Mögliche Managementmaßnahem sind die Sicherstellung eines günstigen Erhaltungszustandes der verbliebenen Salzlacken des Seewinkels für den Brutbestand. Für die durchziehenden und rastenden Kolbenenten bedarf es der Sicherstellung der Störungsfreiheit der wichtigen Rastplätze, insbesondere im Seerandbereich zwischen dem Neudegg und Illmitz, sowie ein Verbot von Überflügen mit niedrig fliegenden Kleinflugzeugen, in diesen Bereichen.

Weiterführende Literatur

Bauer, K., H. Freundl & R. Lugitsch (1955): Weitere Beiträge zur Kenntnis der Vogelwelt des Neusiedlersee-Gebietes. Wiss. Arb. Burgenland 7: 1-123.

Dvorak, M. (1994): Schwimmvögel. Pp. 90-131 in G. Dick, M. Dvorak, A. Grüll, B. Kohler & G. Rauer: Vogelparadies mit Zukunft?. Ramsar-Bericht 3 Neusiedler See - Seewinkel. Umweltbundesamt, Wien. 356 pp.

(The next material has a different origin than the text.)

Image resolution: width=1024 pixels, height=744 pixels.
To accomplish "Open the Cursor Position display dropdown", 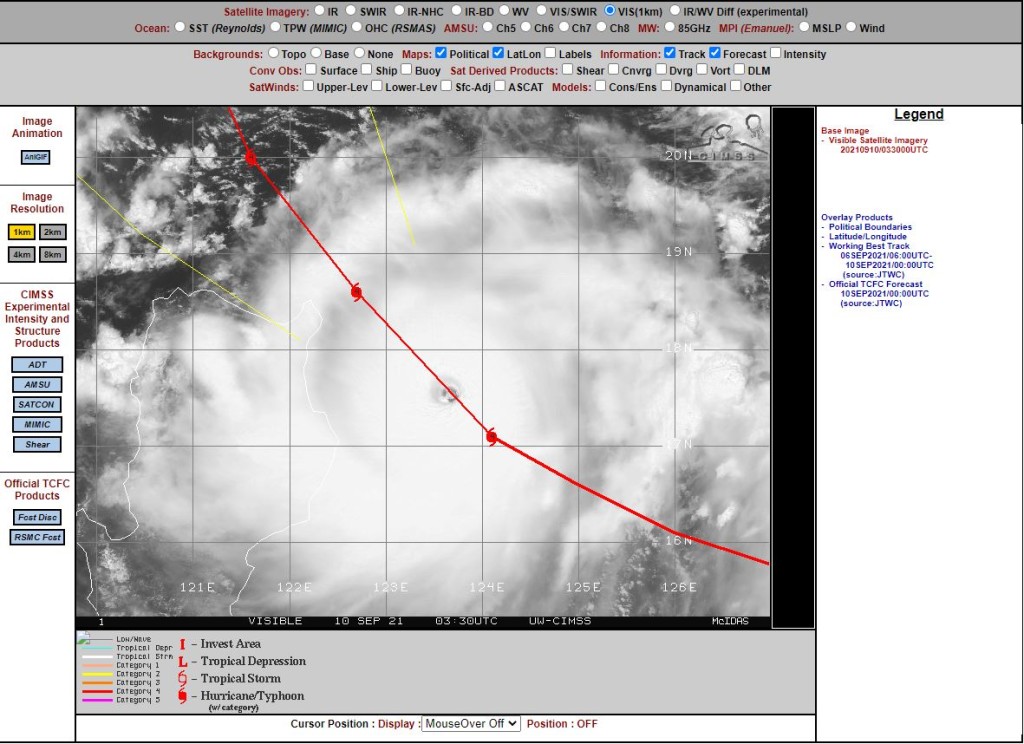I will tap(471, 723).
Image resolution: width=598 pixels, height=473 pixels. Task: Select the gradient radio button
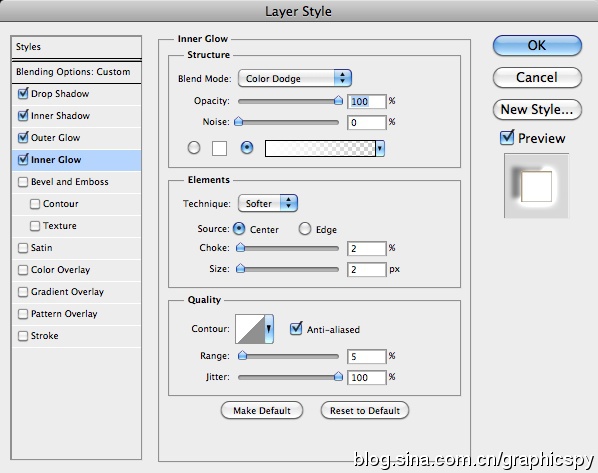(247, 148)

Dvorak, M., E. Nemeth, S. Tebbich, M. Rössler & K. Busse (1997): Verbreitung, Bestand und Habitatwahl schilfbewohnender Vogelarten in der Naturzone des Nationalparks Neusiedler See - Seewinkel. Biol. Forschungsinstitut Burgenland - Bericht 86: 1-69.

Dvorak, M. & S. Tebbich (1998): Bestand, Bestandsentwicklung und Schutzsituation der Moorente (Aythya nyroca) im Neusiedler See-Gebiet. Ergebnisse von Bestandsaufnahmen in den Jahren 1996 und 1997. Bericht an die Biol. Station Illmitz und die Abt. IV (Naturschutz) des Amtes der Burgenländ. Landesregierung. BirdLife Österreich, Wien. 33 pp.

Festetics, A. & B. Leisler (1968): Ökologische Probleme der Vögel des Neusiedlersee-Gebietes, besonders des World-Wildlife-Fund-Reservates Seewinkel (I.Teil: Biogeographie des Gebietes, II.Teil: Schwimmvögel.). Wiss. Arb. Burgenland 40: 83-130.

Keller, V. (2000): Winter distribution and population change of Red-crested Pochard Netta rufina in southwestern and central Europe. Bird Study 47: 176-185.

Triebl, R. (1981): Die Kolbenente Netta rufina Brutvogel im Seewinkel. Egretta 24: 82.

Wetlands International (2012):. Waterbird Population Estimates, Fifth Edition. Summary Report. Wetlands International, Wageningen, The Netherlands.

Zimmermann, R. (1943): Beiträge zur Kenntnis der Vogelwelt des Neusiedler Seegebiets. Ann. Naturhistor. Mus. Wien 54/1: 1-272.